┌─ Available records

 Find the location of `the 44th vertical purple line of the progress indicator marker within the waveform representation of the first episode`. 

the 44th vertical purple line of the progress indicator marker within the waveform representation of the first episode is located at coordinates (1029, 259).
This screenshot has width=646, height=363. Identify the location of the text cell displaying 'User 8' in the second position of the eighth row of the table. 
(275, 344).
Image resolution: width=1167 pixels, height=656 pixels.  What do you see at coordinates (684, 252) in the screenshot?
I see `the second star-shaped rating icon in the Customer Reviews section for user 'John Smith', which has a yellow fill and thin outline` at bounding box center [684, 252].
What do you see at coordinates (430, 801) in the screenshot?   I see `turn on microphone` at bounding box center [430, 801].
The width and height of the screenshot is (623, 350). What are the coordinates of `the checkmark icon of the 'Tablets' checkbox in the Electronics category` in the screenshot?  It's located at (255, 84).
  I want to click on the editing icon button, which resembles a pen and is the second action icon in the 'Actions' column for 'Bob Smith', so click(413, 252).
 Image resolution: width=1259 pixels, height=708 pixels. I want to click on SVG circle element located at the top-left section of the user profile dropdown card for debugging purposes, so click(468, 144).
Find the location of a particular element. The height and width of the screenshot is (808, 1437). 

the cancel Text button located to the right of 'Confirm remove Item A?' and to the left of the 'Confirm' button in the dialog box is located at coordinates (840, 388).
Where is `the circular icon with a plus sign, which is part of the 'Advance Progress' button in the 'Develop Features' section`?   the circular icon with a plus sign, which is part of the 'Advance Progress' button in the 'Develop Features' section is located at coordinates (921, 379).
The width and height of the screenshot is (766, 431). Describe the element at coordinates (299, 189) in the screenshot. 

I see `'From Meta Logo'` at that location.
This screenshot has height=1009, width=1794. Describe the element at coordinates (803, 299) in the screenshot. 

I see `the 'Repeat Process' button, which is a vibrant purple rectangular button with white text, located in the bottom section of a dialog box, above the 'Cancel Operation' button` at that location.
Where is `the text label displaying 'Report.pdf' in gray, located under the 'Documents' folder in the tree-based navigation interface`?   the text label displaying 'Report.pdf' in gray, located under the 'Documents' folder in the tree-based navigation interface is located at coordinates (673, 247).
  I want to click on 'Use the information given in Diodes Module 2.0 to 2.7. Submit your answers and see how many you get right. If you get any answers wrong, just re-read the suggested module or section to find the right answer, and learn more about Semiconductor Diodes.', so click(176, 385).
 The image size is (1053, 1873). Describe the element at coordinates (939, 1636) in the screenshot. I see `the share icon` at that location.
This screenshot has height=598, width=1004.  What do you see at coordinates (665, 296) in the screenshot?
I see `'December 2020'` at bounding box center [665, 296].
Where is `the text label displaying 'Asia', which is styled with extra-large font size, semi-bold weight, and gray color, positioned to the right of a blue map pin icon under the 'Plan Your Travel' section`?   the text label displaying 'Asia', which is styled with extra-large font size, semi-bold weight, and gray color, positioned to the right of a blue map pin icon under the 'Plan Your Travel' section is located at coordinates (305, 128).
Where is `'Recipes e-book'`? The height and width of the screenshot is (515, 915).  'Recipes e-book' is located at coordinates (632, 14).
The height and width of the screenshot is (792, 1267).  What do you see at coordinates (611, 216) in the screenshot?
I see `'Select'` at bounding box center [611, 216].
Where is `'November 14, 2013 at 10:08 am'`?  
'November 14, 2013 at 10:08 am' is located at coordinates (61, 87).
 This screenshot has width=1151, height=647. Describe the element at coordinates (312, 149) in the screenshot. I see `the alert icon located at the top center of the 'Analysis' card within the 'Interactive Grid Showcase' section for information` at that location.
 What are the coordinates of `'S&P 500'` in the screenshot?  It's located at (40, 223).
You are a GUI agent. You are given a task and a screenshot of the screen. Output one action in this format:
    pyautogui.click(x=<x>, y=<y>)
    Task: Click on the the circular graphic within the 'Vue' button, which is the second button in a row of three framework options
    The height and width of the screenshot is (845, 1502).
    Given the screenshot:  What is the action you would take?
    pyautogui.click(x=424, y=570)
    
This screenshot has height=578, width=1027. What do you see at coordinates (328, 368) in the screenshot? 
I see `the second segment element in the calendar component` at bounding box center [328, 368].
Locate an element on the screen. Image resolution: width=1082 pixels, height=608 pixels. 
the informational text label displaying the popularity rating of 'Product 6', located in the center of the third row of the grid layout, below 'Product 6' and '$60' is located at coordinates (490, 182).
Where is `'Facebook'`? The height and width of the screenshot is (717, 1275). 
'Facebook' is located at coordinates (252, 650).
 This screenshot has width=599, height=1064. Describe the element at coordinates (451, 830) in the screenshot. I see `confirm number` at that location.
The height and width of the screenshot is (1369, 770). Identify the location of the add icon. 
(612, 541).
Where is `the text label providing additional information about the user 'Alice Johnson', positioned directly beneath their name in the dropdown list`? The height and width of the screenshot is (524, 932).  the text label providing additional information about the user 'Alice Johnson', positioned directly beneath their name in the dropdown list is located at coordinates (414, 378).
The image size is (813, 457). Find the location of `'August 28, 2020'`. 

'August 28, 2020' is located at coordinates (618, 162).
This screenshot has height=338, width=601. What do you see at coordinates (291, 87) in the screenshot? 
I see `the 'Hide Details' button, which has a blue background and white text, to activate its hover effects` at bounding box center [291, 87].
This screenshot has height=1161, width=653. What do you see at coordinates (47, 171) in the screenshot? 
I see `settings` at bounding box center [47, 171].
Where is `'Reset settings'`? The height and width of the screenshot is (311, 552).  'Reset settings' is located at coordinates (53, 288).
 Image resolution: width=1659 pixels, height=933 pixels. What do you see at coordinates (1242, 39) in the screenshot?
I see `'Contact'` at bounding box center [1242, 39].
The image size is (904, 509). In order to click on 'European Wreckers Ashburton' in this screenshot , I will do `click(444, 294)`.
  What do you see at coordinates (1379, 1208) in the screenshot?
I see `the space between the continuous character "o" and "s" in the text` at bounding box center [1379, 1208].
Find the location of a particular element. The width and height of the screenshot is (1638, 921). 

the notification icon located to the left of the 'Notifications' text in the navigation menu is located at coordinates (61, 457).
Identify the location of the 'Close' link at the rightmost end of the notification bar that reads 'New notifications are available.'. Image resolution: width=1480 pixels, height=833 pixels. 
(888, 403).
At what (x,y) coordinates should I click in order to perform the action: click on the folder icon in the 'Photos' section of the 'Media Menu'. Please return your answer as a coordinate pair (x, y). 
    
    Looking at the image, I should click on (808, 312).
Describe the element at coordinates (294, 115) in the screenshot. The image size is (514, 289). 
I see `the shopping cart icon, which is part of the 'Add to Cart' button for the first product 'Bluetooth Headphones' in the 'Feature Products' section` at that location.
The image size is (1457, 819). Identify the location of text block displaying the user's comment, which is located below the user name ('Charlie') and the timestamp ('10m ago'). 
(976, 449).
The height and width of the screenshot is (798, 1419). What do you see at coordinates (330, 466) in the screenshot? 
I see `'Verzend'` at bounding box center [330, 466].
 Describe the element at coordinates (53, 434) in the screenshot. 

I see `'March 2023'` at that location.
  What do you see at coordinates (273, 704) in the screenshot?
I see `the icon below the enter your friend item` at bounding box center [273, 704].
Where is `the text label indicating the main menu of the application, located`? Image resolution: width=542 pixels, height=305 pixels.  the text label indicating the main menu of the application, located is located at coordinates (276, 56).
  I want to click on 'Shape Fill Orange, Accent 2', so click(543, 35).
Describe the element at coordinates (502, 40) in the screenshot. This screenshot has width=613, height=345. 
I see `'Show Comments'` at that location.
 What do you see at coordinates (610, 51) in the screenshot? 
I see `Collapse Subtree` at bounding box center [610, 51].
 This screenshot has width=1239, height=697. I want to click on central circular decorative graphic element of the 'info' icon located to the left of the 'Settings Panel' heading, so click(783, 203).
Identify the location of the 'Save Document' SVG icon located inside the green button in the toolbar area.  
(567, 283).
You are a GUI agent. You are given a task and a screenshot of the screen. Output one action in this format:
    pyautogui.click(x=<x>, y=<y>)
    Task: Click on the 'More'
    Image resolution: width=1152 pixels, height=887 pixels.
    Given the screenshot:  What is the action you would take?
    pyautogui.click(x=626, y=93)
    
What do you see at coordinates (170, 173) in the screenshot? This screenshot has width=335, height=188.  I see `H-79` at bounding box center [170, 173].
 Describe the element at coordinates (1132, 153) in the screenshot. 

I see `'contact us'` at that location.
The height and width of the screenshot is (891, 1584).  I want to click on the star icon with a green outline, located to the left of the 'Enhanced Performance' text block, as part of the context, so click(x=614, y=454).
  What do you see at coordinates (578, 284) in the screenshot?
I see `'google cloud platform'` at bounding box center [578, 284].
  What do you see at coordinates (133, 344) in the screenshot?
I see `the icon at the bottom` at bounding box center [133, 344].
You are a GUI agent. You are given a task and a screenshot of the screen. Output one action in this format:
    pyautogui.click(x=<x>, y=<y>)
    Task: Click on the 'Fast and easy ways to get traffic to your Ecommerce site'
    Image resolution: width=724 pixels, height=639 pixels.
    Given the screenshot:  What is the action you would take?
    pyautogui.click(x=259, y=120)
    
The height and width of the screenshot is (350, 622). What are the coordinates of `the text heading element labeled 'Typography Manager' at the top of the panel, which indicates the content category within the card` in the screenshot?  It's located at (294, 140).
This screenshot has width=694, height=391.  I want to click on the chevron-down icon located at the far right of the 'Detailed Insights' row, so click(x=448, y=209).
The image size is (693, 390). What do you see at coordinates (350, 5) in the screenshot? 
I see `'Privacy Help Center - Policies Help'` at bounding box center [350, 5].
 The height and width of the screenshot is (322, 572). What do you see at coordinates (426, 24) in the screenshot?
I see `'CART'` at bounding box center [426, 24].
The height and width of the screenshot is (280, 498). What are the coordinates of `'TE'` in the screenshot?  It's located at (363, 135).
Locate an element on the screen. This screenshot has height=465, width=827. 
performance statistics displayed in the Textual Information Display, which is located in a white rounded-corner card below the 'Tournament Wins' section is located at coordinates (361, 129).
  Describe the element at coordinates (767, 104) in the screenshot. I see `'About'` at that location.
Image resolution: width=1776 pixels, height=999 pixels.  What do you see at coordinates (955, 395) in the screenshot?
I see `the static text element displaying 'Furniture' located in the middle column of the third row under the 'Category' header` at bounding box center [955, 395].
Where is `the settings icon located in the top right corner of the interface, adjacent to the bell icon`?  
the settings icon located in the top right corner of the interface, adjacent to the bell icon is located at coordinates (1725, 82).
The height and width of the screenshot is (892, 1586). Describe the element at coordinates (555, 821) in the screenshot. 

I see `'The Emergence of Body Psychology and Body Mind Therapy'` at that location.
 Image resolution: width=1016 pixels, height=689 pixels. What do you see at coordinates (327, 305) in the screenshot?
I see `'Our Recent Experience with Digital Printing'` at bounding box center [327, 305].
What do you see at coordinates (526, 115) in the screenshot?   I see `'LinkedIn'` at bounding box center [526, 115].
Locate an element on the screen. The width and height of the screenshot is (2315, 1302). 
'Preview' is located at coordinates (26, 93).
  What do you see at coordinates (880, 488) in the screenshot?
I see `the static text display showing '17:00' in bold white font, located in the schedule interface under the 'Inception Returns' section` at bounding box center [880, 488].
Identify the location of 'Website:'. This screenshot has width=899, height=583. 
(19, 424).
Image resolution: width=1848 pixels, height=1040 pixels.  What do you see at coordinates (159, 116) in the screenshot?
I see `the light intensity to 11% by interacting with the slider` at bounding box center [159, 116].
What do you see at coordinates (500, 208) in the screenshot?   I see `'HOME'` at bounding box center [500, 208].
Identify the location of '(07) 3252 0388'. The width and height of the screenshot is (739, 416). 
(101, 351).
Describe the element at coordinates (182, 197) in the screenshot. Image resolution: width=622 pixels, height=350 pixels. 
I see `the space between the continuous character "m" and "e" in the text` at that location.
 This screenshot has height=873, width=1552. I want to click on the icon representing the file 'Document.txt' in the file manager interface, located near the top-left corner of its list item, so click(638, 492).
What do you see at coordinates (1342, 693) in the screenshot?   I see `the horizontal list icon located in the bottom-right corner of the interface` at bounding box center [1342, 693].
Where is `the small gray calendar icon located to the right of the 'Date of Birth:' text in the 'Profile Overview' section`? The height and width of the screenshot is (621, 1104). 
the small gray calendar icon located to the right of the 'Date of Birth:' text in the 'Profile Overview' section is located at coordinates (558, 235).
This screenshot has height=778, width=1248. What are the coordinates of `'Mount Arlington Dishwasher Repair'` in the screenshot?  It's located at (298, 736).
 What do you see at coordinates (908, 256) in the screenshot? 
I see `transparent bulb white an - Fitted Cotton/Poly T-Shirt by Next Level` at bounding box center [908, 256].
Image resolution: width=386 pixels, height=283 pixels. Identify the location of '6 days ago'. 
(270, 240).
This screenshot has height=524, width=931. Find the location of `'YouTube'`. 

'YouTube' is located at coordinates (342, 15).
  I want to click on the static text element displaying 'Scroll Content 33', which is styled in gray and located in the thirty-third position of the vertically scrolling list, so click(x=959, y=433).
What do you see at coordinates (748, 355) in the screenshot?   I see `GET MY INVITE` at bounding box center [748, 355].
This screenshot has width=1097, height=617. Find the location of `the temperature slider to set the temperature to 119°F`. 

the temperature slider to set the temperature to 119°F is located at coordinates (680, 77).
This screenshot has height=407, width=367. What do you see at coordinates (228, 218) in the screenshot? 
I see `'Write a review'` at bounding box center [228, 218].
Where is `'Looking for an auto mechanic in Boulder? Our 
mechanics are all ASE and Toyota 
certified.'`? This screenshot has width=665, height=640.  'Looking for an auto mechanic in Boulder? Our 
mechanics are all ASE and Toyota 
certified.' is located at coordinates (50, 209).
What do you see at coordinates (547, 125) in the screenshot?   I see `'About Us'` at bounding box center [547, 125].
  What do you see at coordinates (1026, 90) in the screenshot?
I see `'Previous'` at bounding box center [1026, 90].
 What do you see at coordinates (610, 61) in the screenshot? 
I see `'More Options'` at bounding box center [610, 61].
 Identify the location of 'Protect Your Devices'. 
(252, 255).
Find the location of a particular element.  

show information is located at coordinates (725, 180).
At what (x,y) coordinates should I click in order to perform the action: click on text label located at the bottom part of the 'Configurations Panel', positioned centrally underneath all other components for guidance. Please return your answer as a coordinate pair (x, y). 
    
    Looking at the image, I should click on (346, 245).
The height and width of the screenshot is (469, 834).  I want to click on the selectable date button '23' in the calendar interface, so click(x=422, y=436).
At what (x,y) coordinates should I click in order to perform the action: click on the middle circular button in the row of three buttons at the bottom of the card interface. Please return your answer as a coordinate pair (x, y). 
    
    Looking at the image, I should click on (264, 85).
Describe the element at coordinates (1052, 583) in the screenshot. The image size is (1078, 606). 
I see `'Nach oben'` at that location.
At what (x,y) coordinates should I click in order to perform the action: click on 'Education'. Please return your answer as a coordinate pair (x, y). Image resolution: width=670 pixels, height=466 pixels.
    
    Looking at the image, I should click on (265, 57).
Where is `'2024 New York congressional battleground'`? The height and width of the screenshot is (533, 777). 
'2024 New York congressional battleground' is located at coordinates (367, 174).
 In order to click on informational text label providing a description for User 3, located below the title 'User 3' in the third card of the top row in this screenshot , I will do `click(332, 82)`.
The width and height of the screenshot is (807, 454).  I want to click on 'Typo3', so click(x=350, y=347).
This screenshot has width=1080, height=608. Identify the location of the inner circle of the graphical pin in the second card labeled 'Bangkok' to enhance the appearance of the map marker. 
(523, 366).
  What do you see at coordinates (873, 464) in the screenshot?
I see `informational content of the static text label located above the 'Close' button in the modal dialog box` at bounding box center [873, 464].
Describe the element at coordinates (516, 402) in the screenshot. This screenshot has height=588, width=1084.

└─

#### [Exercise brief]
Copy the data above word for word, everything from the line containing "Identify the location of the 'Close'" down to the line containing "cart icon, which", with both of those lines included.

#### [Task output]
Identify the location of the 'Close' link at the rightmost end of the notification bar that reads 'New notifications are available.'. Image resolution: width=1480 pixels, height=833 pixels. 
(888, 403).
At what (x,y) coordinates should I click in order to perform the action: click on the folder icon in the 'Photos' section of the 'Media Menu'. Please return your answer as a coordinate pair (x, y). 
    
    Looking at the image, I should click on (808, 312).
Describe the element at coordinates (294, 115) in the screenshot. The image size is (514, 289). 
I see `the shopping cart icon, which is part of the 'Add to Cart' button for the first product 'Bluetooth Headphones' in the 'Feature Products' section` at that location.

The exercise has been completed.